Malaysia’s peer-to-peer (P2P) financing industry is expected to continue thriving with an anticipated 300% growth to RM300 million in 2019 (2018: RM100 million), according to Funding Societies Malaysia CEO Mr Wong Kah Meng. Against the backdrop of the Budget 2019 announcement which suggested a more proactive role of P2P financing in alleviating the financing gap encountered by both the micro, small and medium enterprises (SMEs) as well as first-time home buyers, prospects are bright for growth acceleration, he adds.

“The awareness of P2P financing has increased since the issuances of operating licenses to six platforms in November 2016,” Mr Wong Kah Meng points out. Altogether, these platforms have been able to fulfill the needs of under-served SMEs by addressing their working capital and cash flow issues due to lack of collateral or three-year track record requirement that is typically requested by financial institutions. “Moving forward, we foresee a greater participation in the P2P financing realm by institutional investors such as investment banks and asset management companies,” envisages Mr Wong Kah Meng.

Company level
From its own perspective, 2018 has proven to be a strong year for Funding Societies Malaysia as it is on course to post a 600% growth rate.
“We expect the P2P financing industry to grow strongly in 2019 driven by increasing awareness on the scheme and the supportive budget initiatives from the government,” enthuses Mr Wong Kah Meng.

“Henceforth, we are projecting a RM300 million growth in 2019 in view of strong demand from both the SME and investor communities.”
Funding Societies Malaysia which commenced operations in Feb 2017 disbursed RM17 million that year. In 2018, the disbursement quantum jumped exponentially by almost 600% to RM121 million as of December 24. The company has disbursed more than RM 1 billion in SME financing across Southeast Asia.

Currently, Funding Societies Malaysia commands more than 50% market share of the total amount raised in Malaysia’s P2P financing industry. “On the investors’ side, our rigorous credit assessing process has enabled us to keep our default rate at less than 1%,” reveals Mr Wong Kah Meng. “This has raised the confidence level of potential investors to have faith in our investment notes that offer returns up to 12% per annum.”

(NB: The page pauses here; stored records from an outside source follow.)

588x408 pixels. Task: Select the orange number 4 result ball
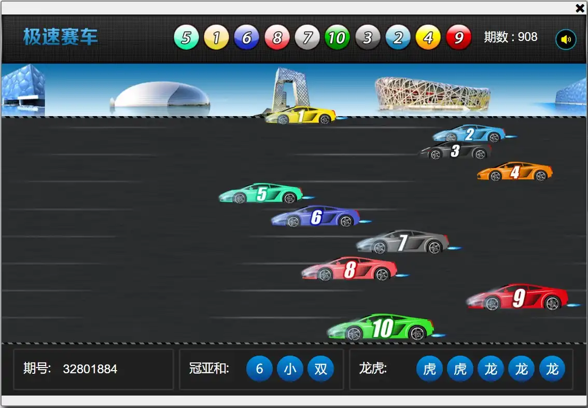pos(428,38)
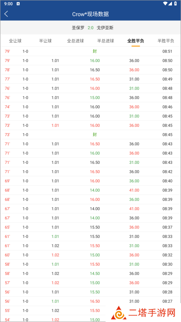Tap the cellular signal icon
The height and width of the screenshot is (322, 181).
[x=170, y=3]
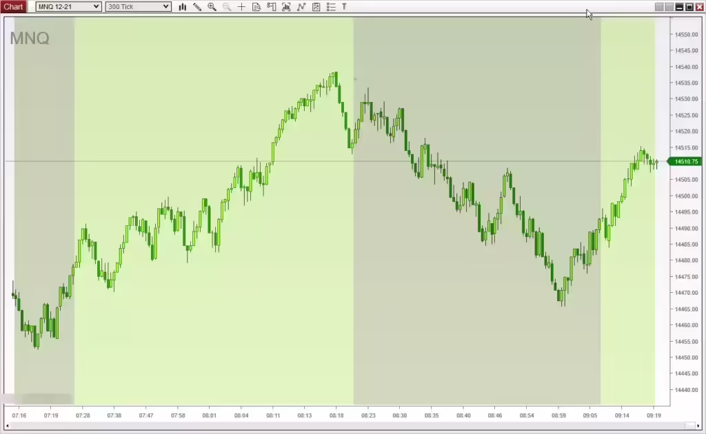Click the red Chart tab label
Screen dimensions: 706x434
coord(13,7)
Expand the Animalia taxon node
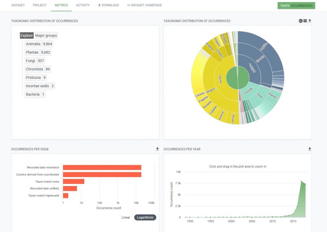Screen dimensions: 327x232 [x=33, y=44]
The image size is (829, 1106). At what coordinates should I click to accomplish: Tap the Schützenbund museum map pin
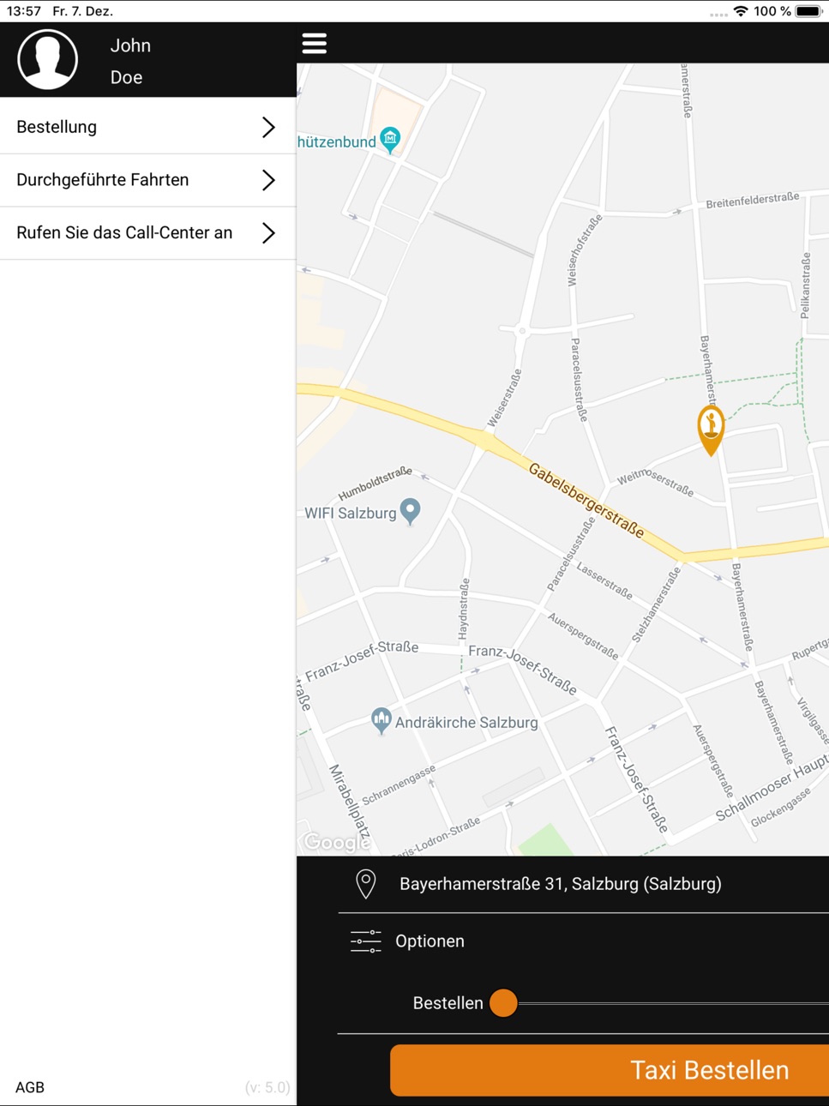coord(390,140)
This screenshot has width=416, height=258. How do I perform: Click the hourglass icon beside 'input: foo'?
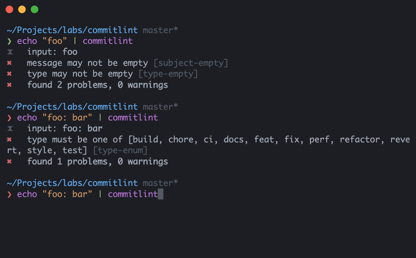(x=10, y=52)
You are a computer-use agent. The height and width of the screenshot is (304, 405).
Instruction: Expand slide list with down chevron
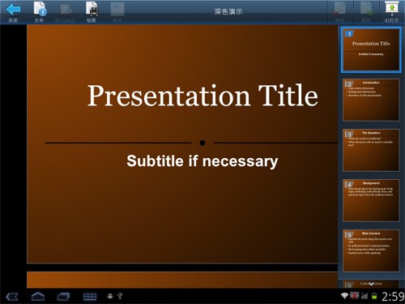(x=371, y=284)
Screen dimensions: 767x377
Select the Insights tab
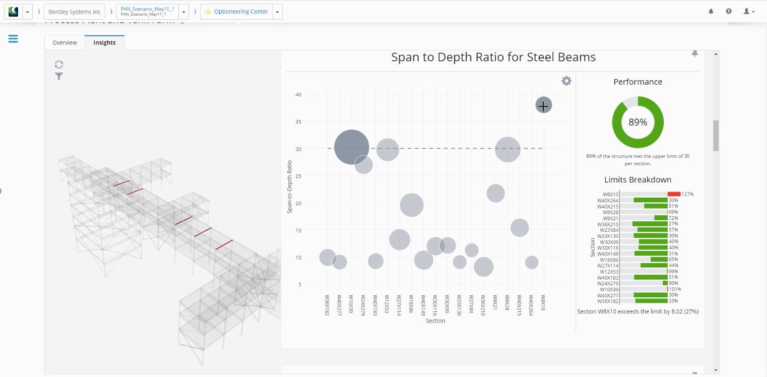(104, 43)
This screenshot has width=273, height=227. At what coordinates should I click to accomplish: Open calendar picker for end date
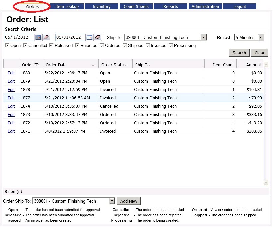[89, 37]
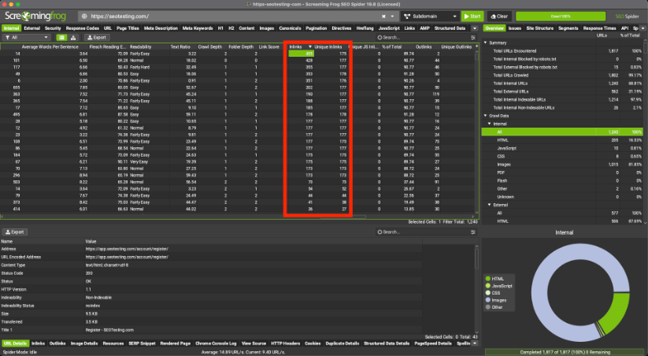Show more tabs via overflow arrow after Structured Data

[473, 28]
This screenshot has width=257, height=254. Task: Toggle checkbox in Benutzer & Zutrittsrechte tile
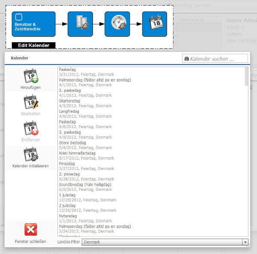18,17
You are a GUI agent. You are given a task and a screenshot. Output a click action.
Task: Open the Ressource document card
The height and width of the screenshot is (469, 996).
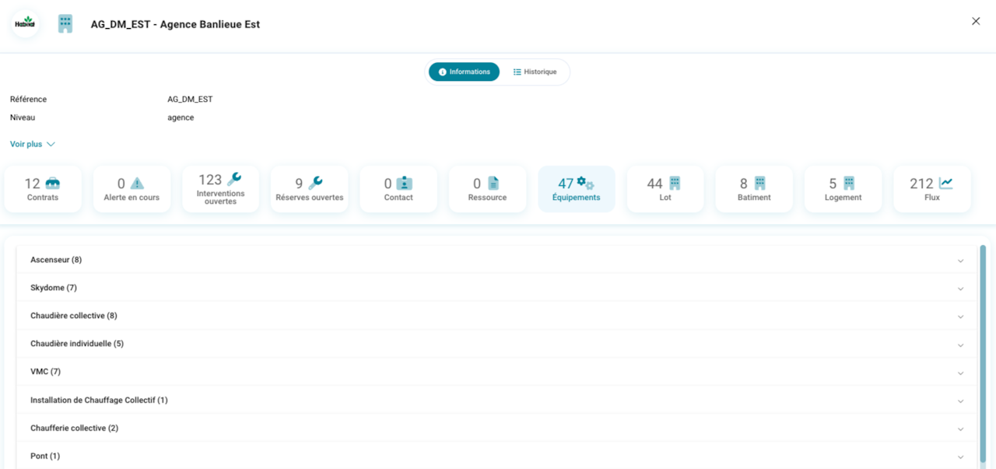pyautogui.click(x=487, y=189)
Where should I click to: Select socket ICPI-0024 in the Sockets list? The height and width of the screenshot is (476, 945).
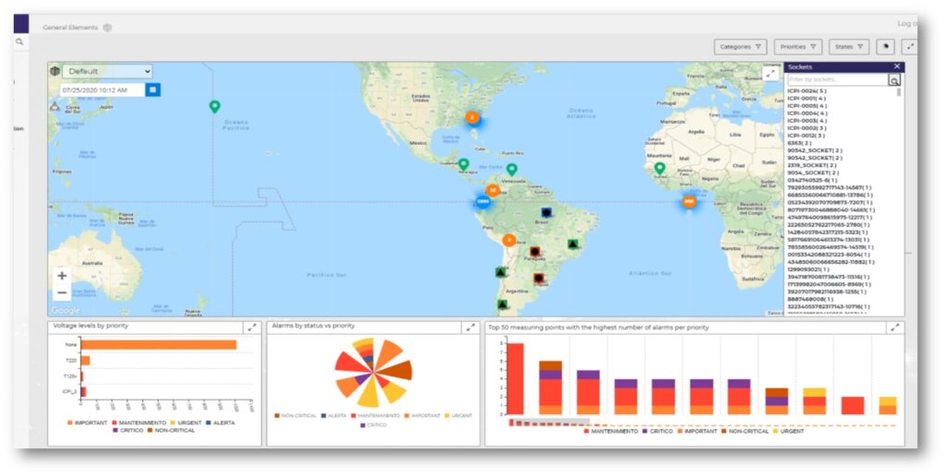[807, 91]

Elaborating further on risk factors often associated with P2P financing, Mr Wong Kah Meng explains that the Securities Commission (SC) has set in place strict regulations to ensure that the industry is well-regulated.
“In fact, the SC is the first regulator in Southeast Asia that took the bold move to regulate the P2P financing industry back in 2016,” he stresses. “A minimum paid-up capital of RM5 million as well as an experienced and competent management team are some of the major criteria examined by the SC before an approval is granted. Moreover, the SC has capped the maximum chargeable interest rate at 18%.”

There has been escalating concerns in recent times on the viability of the P2P financing industry following the collapse of numerous P2P financing platforms in China due to fraudulent transactions on the part of the operators. As a result, the number of operating Chinese P2P platforms have fallen to 1,836 as of June 2018 from its zenith of 3,800 in 2015. The number is expected to shrink further to 200 over the next three years as most existing platforms do not meet regulatory requirements.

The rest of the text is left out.